__TEXT TO READ__:
'''

On Thu, Oct 13, 2016 at 11:36 AM, Jaime Crespo <jcrespo(a)wikimedia.org> wrote:
3) Move the service to labs, not providing any firm
guarantee of service
level ?
Labs is not the place where bad services go to die. Production is the place
where only very stable services reach so they can be properly managed.
"WDQS do not go through any critical systems"
"all direct clients of WDQS are well protected by circuit breakers"
Why using the production network, then?
I think there was one exception, which is services that needed a lot of
resources so they could not run on vms, but don't we have a prototype of
"labs on real hardware"?
I'm not sure why WDQS is in the production network (this predates me
joining WMF). It is probably there as you suggest for the real
hardware needs. There was also probably a wish to make WDQS a
production level service with all the availability garanties that goes
with it, even if that goal is probably not possible with the current
way WDQS works.
Letting user run arbitrary queries is a problem for
security, but not in the
common sense (sql injection), but in terms of exactly the situation that you
are describing- running easily out of resources (DOS). Even quarry, which I
have publicly complained about in the past, for what you say, has a better
resource management than wqs (30-minute limit execution, concurrency
control, etc.).
(I did not know about quarry, I need to have a look!)
The main power of wdqs is that do allow users to write arbitrary
queries synchronously. With that power comes the ability to break the
service. Removing this ability greatly reduces the value of wdqs. We
can (and should) work on putting in place constraints to protect the
service, but there are limits to what is possible. I'm pretty sure
that whatever we put in place, it will still be possible to break that
service (unless we invest crazy amount of time, energy, ...). No, I
don't know for sure...
I do not think maps is a problem, as after all it is
static tile requests
mostly (the worst it could happen is having a lot of requests)- the only
complain there is that it is constantly creating noise on icinga. But
running an unstable service (wdqs) on top of another unstable service
(wikidata data handling) will never be stable. Everytime a bot starts
writing to wikidata 600 times per second, s5 dbs shake (that is why we are
creating s8) and wqs goes down. :-)
I don't think this assumption is true. I have some experience running
available services on top of unavailable services. At JOB^1, we did
use quite a few external service which were not all that great in term
of robustness. Payment processors and credit check services are good
example of external notoriously flaky services once you put some load
on them. There are strategies to make that work, and in the end taking
into account that your dependencies can fail is a great way to build
much more robust services. I would even go as far as saying that
making sure that your dependencies fail often is a good way to ensure
that your system is robust. No, wdqs is not robust enough, but it is
something that can (and should) be fixed without changing the way we
integrate.
I would suggest using wqs on labs (or anywhere,
non-production) with regular
imports rather than real-time updates. Less headaches. I am literally aiming
for that for labsdbs, too.

'''

__EXTRACTED RECORDS__:
'''

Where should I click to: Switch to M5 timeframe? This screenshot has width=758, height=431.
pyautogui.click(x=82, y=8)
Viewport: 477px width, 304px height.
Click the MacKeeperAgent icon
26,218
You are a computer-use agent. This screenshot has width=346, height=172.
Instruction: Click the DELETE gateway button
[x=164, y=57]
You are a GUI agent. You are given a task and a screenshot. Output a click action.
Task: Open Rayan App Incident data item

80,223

'''
'''

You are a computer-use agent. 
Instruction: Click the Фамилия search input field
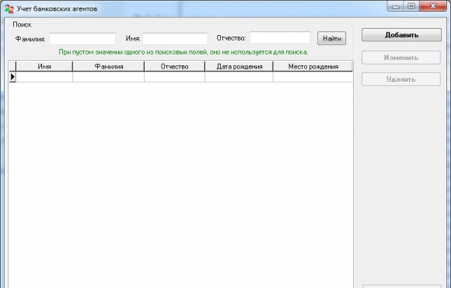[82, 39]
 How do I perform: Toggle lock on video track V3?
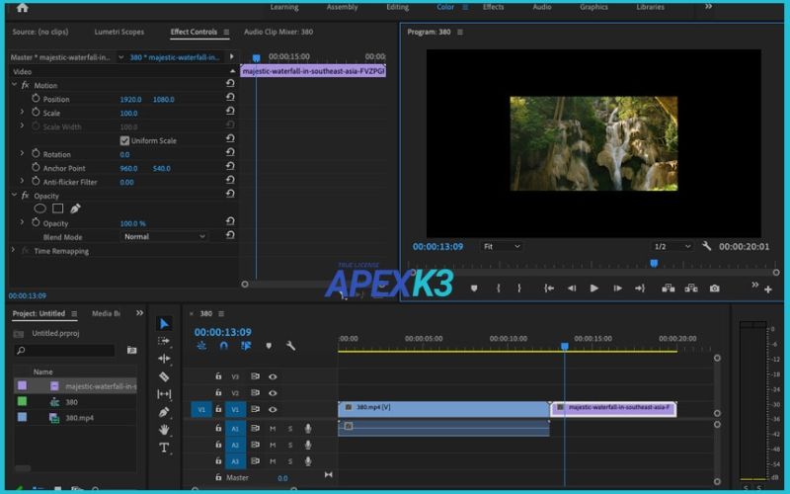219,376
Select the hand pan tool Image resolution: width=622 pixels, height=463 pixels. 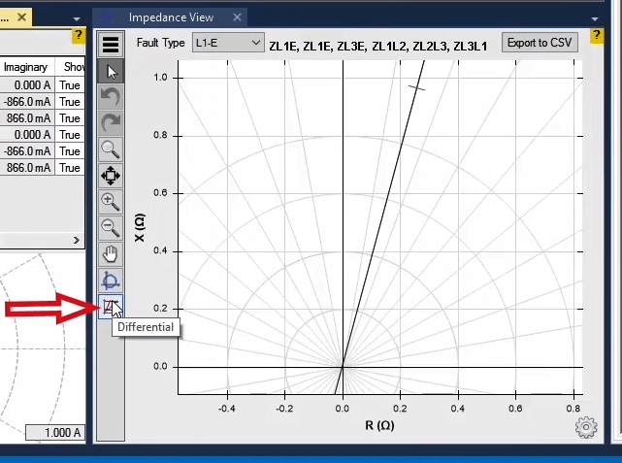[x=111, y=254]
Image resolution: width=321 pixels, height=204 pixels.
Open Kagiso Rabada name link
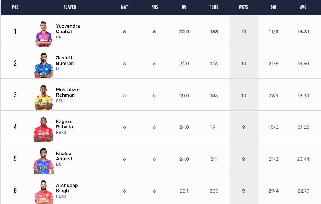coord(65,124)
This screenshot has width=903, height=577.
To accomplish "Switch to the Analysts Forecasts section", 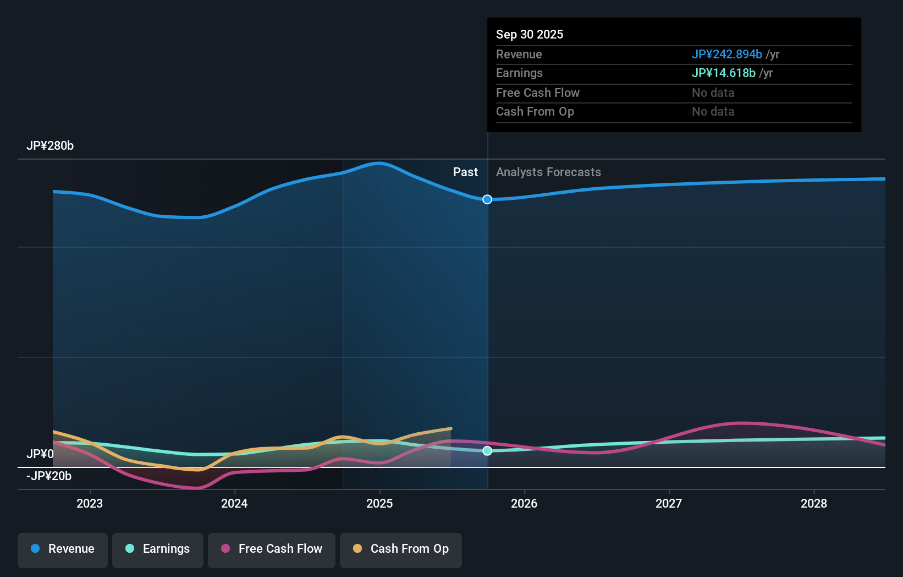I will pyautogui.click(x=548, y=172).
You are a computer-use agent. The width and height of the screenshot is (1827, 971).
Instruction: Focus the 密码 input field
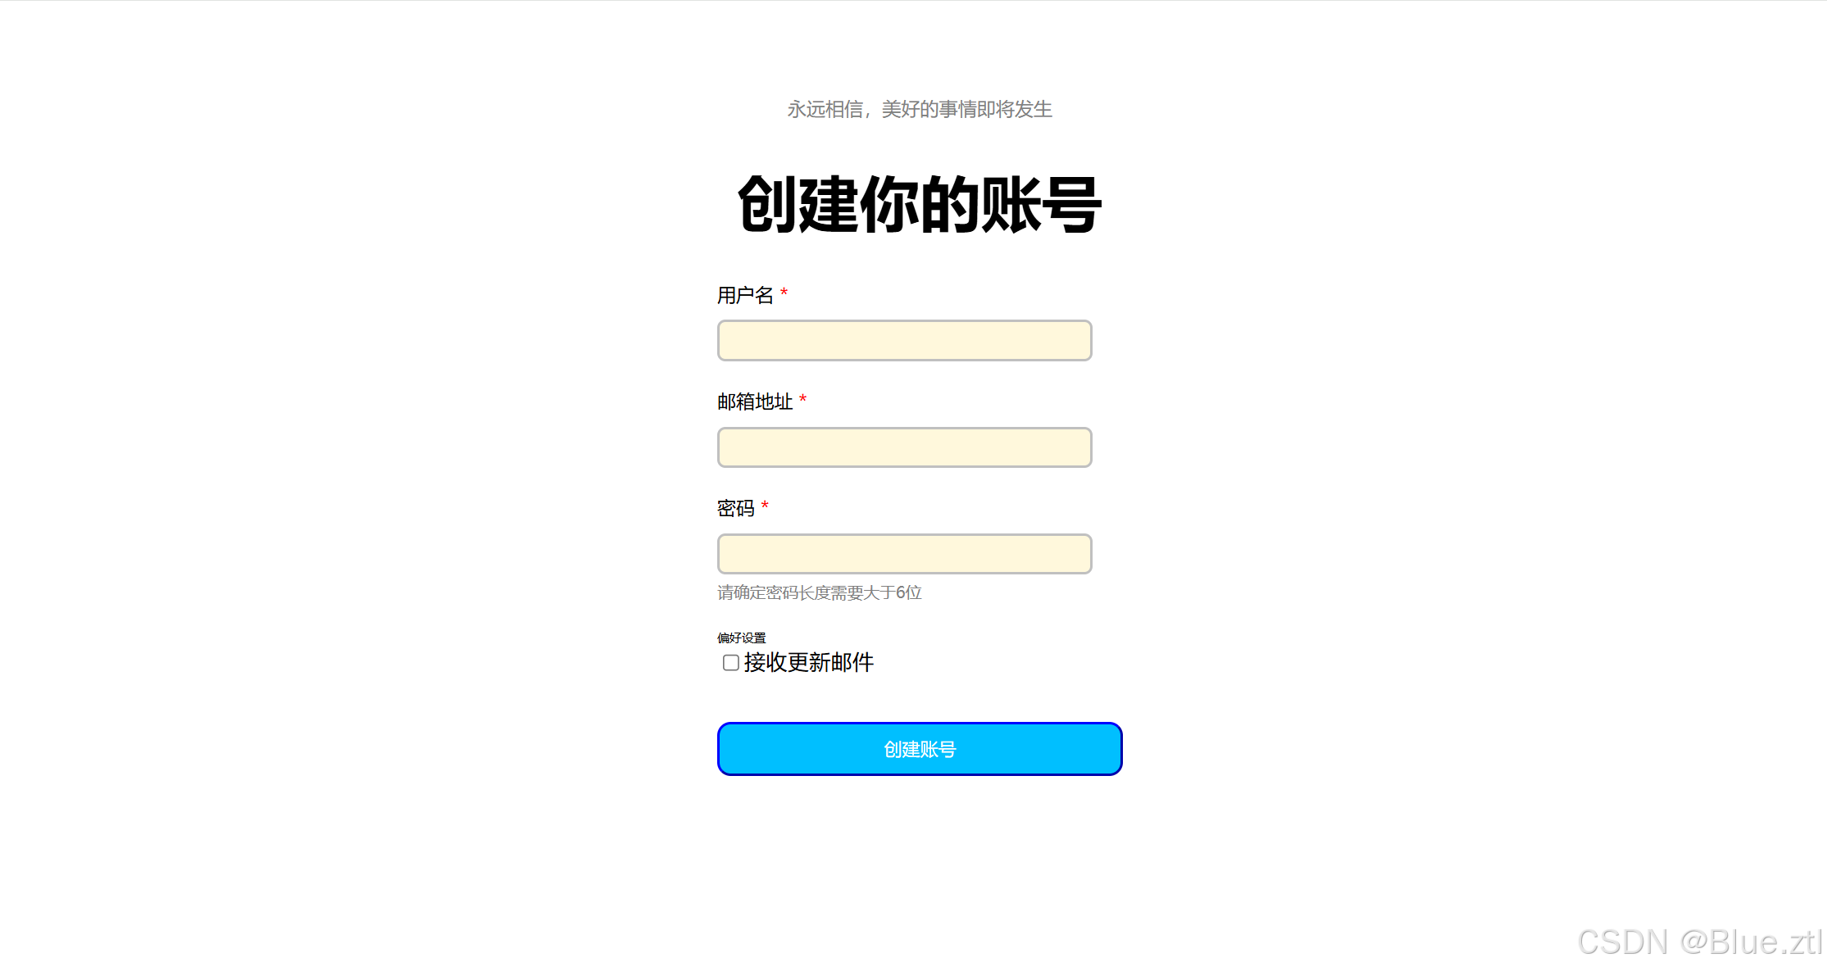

'''

__PROBLEM SET__:
• a. Translate this sentence from the email thread about WDQS into French: "Labs is not the place where bad services go to die."
• b. In the email thread about WDQS, what execution time limit does quarry have?
• c. Go on with the email thread about WDQS from the point where it stops.

__SOLVED PROBLEMS__:
• a. Labs n'est pas l'endroit où les mauvais services vont mourir.

• b. A 30-minute execution limit.

• c.
In the specific case of wdqs integration with wikidata, I don't think
that the integration pattern itself is wrong (on the fly import of
wikidata to wdqs). It does needs some work to improve robustness
(
https://phabricator.wikimedia.org/T139445 comes to mind). And it does
fulfil one of the important use case of wdqs: quite a few wikidata
editors use wdqs to live check edits / imports to wikidata.
I agree with you that in its current state, WDQS is probably closer to
a labs service than to a production service (as far as I understand
the definition of labs and production here). The question I'm trying
to ask is how do we start using wdqs in a production context. I fully
understand that there is work to do here. This is not something that
will happen in a few days. But there is value in this idea, so we
should start looking at what path we want to take (or make sure that
there is no path worth taking, this is a perfectly acceptable answer,
as long we look hard enough first).
My assumption is that it makes more sense to learn how to integrate
low reliability services in a production context than it does to make
sure wdqs becomes highly reliable. We should still work on improving
wdqs reliability, but we should accept that by its nature it will be
less reliable than most of the production services that we have.
By the way, thanks Jaime for the great writing! It does help me to
structure quite a bit the random thoughts I have between my two ears!
On Tue, Oct 11, 2016 at 10:37 PM, Guillaume Lederrey
<glederrey(a)wikimedia.org> wrote:
Hello!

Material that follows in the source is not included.